* **What to do**: Transcribe every record beneath, precisely as written.

Data extracted from a collection:
-=-=-

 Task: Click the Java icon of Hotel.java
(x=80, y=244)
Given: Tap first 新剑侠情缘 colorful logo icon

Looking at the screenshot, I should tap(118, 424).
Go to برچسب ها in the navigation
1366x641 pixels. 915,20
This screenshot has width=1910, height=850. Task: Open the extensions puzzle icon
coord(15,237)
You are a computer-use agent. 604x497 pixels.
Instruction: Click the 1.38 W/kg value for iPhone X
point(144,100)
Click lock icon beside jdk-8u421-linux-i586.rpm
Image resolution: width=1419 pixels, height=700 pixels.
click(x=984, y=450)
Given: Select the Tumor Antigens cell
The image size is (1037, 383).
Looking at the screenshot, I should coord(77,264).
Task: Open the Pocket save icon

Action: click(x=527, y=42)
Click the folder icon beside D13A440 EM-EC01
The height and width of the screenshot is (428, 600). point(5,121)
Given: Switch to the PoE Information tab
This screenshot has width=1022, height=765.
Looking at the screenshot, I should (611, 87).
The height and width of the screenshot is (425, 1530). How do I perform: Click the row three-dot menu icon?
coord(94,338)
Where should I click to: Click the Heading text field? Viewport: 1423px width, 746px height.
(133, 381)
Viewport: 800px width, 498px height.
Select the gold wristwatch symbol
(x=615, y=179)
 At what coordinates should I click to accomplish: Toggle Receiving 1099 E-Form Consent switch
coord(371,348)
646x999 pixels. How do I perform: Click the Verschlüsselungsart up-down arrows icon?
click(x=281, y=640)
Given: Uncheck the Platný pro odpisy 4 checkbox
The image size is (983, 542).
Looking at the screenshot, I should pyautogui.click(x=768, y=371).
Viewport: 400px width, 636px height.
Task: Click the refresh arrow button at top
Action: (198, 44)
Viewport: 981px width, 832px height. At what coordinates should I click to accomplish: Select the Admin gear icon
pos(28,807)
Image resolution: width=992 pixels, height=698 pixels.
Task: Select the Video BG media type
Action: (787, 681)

-=-=-

* **Exercise output**:
 Task: Click the Java icon of Hotel.java
(x=80, y=244)
Given: Tap first 新剑侠情缘 colorful logo icon

Looking at the screenshot, I should tap(118, 424).
Go to برچسب ها in the navigation
1366x641 pixels. 915,20
This screenshot has width=1910, height=850. Task: Open the extensions puzzle icon
coord(15,237)
You are a computer-use agent. 604x497 pixels.
Instruction: Click the 1.38 W/kg value for iPhone X
point(144,100)
Click lock icon beside jdk-8u421-linux-i586.rpm
Image resolution: width=1419 pixels, height=700 pixels.
click(x=984, y=450)
Given: Select the Tumor Antigens cell
The image size is (1037, 383).
Looking at the screenshot, I should coord(77,264).
Task: Open the Pocket save icon

Action: click(x=527, y=42)
Click the folder icon beside D13A440 EM-EC01
The height and width of the screenshot is (428, 600). point(5,121)
Given: Switch to the PoE Information tab
This screenshot has width=1022, height=765.
Looking at the screenshot, I should (611, 87).
The height and width of the screenshot is (425, 1530). How do I perform: Click the row three-dot menu icon?
coord(94,338)
Where should I click to: Click the Heading text field? Viewport: 1423px width, 746px height.
(133, 381)
Viewport: 800px width, 498px height.
Select the gold wristwatch symbol
(x=615, y=179)
 At what coordinates should I click to accomplish: Toggle Receiving 1099 E-Form Consent switch
coord(371,348)
646x999 pixels. How do I perform: Click the Verschlüsselungsart up-down arrows icon?
click(x=281, y=640)
Given: Uncheck the Platný pro odpisy 4 checkbox
The image size is (983, 542).
Looking at the screenshot, I should pyautogui.click(x=768, y=371).
Viewport: 400px width, 636px height.
Task: Click the refresh arrow button at top
Action: (198, 44)
Viewport: 981px width, 832px height. At what coordinates should I click to accomplish: Select the Admin gear icon
pos(28,807)
Image resolution: width=992 pixels, height=698 pixels.
Task: Select the Video BG media type
Action: (787, 681)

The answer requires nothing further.